### EXCERPTED DATA

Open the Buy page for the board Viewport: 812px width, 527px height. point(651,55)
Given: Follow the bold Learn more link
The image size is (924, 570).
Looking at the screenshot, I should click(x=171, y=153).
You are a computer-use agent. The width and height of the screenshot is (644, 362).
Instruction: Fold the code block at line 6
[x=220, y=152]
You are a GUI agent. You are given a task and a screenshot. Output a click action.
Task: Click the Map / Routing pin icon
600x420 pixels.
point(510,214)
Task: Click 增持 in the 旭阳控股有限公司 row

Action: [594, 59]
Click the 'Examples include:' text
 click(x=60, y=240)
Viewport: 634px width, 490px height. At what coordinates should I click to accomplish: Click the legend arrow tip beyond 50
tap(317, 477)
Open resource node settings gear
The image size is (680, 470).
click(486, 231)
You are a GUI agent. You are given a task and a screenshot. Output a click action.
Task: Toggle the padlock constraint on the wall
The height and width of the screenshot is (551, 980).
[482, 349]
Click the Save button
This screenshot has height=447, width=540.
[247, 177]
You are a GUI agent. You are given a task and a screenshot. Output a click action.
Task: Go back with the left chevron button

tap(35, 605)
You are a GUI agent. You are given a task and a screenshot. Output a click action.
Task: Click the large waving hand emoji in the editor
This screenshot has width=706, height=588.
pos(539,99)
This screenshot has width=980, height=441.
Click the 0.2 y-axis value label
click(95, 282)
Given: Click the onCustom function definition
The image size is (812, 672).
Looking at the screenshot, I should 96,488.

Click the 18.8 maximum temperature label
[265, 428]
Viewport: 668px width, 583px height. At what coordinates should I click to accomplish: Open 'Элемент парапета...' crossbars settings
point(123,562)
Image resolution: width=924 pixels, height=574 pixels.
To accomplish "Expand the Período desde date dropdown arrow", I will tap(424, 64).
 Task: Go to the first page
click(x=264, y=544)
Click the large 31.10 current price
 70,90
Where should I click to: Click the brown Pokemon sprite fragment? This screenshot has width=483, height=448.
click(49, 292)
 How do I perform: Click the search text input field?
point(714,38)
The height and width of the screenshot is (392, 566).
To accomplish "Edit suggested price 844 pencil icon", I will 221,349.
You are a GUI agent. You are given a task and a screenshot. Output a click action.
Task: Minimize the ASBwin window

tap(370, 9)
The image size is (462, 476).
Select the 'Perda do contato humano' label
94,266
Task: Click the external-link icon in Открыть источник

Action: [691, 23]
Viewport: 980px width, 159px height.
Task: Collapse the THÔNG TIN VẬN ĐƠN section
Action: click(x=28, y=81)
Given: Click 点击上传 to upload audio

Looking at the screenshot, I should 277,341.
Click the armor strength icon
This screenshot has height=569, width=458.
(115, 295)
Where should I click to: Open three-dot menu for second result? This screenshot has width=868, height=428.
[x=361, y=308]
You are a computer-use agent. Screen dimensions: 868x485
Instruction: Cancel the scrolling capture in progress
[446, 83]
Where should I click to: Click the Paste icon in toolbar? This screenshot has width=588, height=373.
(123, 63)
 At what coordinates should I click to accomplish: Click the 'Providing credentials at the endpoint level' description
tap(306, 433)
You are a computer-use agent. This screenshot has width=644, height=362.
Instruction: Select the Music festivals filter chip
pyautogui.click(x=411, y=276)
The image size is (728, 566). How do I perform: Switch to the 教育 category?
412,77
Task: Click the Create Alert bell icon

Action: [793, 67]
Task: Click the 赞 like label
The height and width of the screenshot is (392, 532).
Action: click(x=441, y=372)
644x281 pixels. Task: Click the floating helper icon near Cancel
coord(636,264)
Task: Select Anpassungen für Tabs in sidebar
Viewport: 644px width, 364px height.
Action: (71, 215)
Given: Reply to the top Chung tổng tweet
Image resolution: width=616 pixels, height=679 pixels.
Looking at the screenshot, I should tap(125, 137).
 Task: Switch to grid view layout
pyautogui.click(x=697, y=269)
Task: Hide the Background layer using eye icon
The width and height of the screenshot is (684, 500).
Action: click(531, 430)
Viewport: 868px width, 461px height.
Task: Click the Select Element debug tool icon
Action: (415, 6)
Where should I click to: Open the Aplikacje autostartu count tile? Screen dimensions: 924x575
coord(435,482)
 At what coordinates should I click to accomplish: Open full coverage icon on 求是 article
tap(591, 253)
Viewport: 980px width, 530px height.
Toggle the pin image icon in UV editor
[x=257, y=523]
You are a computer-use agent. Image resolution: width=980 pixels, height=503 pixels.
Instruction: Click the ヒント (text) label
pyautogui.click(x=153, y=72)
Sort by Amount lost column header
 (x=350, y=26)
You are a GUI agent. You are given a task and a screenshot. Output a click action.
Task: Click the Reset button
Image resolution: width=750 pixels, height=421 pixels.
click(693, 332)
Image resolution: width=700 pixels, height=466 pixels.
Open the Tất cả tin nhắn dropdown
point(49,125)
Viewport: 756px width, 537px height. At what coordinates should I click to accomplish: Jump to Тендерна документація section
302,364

######

▶ _WHAT YOU HAVE TO DO_:
Copy each record from above without leaving any out.

▶ _EXERCISE RESPONSE_:
Open the Buy page for the board Viewport: 812px width, 527px height. point(651,55)
Given: Follow the bold Learn more link
The image size is (924, 570).
Looking at the screenshot, I should click(x=171, y=153).
You are a computer-use agent. The width and height of the screenshot is (644, 362).
Instruction: Fold the code block at line 6
[x=220, y=152]
You are a GUI agent. You are given a task and a screenshot. Output a click action.
Task: Click the Map / Routing pin icon
600x420 pixels.
point(510,214)
Task: Click 增持 in the 旭阳控股有限公司 row

Action: [594, 59]
Click the 'Examples include:' text
 click(x=60, y=240)
Viewport: 634px width, 490px height. At what coordinates should I click to accomplish: Click the legend arrow tip beyond 50
tap(317, 477)
Open resource node settings gear
The image size is (680, 470).
click(486, 231)
You are a GUI agent. You are given a task and a screenshot. Output a click action.
Task: Toggle the padlock constraint on the wall
The height and width of the screenshot is (551, 980).
[482, 349]
Click the Save button
This screenshot has height=447, width=540.
[247, 177]
You are a GUI agent. You are given a task and a screenshot. Output a click action.
Task: Go back with the left chevron button

tap(35, 605)
You are a GUI agent. You are given a task and a screenshot. Output a click action.
Task: Click the large waving hand emoji in the editor
This screenshot has width=706, height=588.
pos(539,99)
This screenshot has width=980, height=441.
Click the 0.2 y-axis value label
click(95, 282)
Given: Click the onCustom function definition
The image size is (812, 672).
Looking at the screenshot, I should 96,488.

Click the 18.8 maximum temperature label
[265, 428]
Viewport: 668px width, 583px height. At what coordinates should I click to accomplish: Open 'Элемент парапета...' crossbars settings
point(123,562)
Image resolution: width=924 pixels, height=574 pixels.
To accomplish "Expand the Período desde date dropdown arrow", I will tap(424, 64).
 Task: Go to the first page
click(x=264, y=544)
Click the large 31.10 current price
 70,90
Where should I click to: Click the brown Pokemon sprite fragment? This screenshot has width=483, height=448.
click(49, 292)
 How do I perform: Click the search text input field?
point(714,38)
The height and width of the screenshot is (392, 566).
To accomplish "Edit suggested price 844 pencil icon", I will 221,349.
You are a GUI agent. You are given a task and a screenshot. Output a click action.
Task: Minimize the ASBwin window

tap(370, 9)
The image size is (462, 476).
Select the 'Perda do contato humano' label
94,266
Task: Click the external-link icon in Открыть источник

Action: [691, 23]
Viewport: 980px width, 159px height.
Task: Collapse the THÔNG TIN VẬN ĐƠN section
Action: click(x=28, y=81)
Given: Click 点击上传 to upload audio

Looking at the screenshot, I should 277,341.
Click the armor strength icon
This screenshot has height=569, width=458.
(115, 295)
Where should I click to: Open three-dot menu for second result? This screenshot has width=868, height=428.
[x=361, y=308]
You are a computer-use agent. Screen dimensions: 868x485
Instruction: Cancel the scrolling capture in progress
[446, 83]
Where should I click to: Click the Paste icon in toolbar? This screenshot has width=588, height=373.
(123, 63)
 At what coordinates should I click to accomplish: Click the 'Providing credentials at the endpoint level' description
tap(306, 433)
You are a computer-use agent. This screenshot has width=644, height=362.
Instruction: Select the Music festivals filter chip
pyautogui.click(x=411, y=276)
The image size is (728, 566). How do I perform: Switch to the 教育 category?
412,77
Task: Click the Create Alert bell icon

Action: [793, 67]
Task: Click the 赞 like label
The height and width of the screenshot is (392, 532).
Action: click(x=441, y=372)
644x281 pixels. Task: Click the floating helper icon near Cancel
coord(636,264)
Task: Select Anpassungen für Tabs in sidebar
Viewport: 644px width, 364px height.
Action: (71, 215)
Given: Reply to the top Chung tổng tweet
Image resolution: width=616 pixels, height=679 pixels.
Looking at the screenshot, I should tap(125, 137).
 Task: Switch to grid view layout
pyautogui.click(x=697, y=269)
Task: Hide the Background layer using eye icon
The width and height of the screenshot is (684, 500).
Action: click(531, 430)
Viewport: 868px width, 461px height.
Task: Click the Select Element debug tool icon
Action: (415, 6)
Where should I click to: Open the Aplikacje autostartu count tile? Screen dimensions: 924x575
coord(435,482)
 At what coordinates should I click to accomplish: Open full coverage icon on 求是 article
tap(591, 253)
Viewport: 980px width, 530px height.
Toggle the pin image icon in UV editor
[x=257, y=523]
You are a computer-use agent. Image resolution: width=980 pixels, height=503 pixels.
Instruction: Click the ヒント (text) label
pyautogui.click(x=153, y=72)
Sort by Amount lost column header
 (x=350, y=26)
You are a GUI agent. You are given a task and a screenshot. Output a click action.
Task: Click the Reset button
Image resolution: width=750 pixels, height=421 pixels.
click(693, 332)
Image resolution: width=700 pixels, height=466 pixels.
Open the Tất cả tin nhắn dropdown
point(49,125)
Viewport: 756px width, 537px height. At what coordinates should I click to accomplish: Jump to Тендерна документація section
302,364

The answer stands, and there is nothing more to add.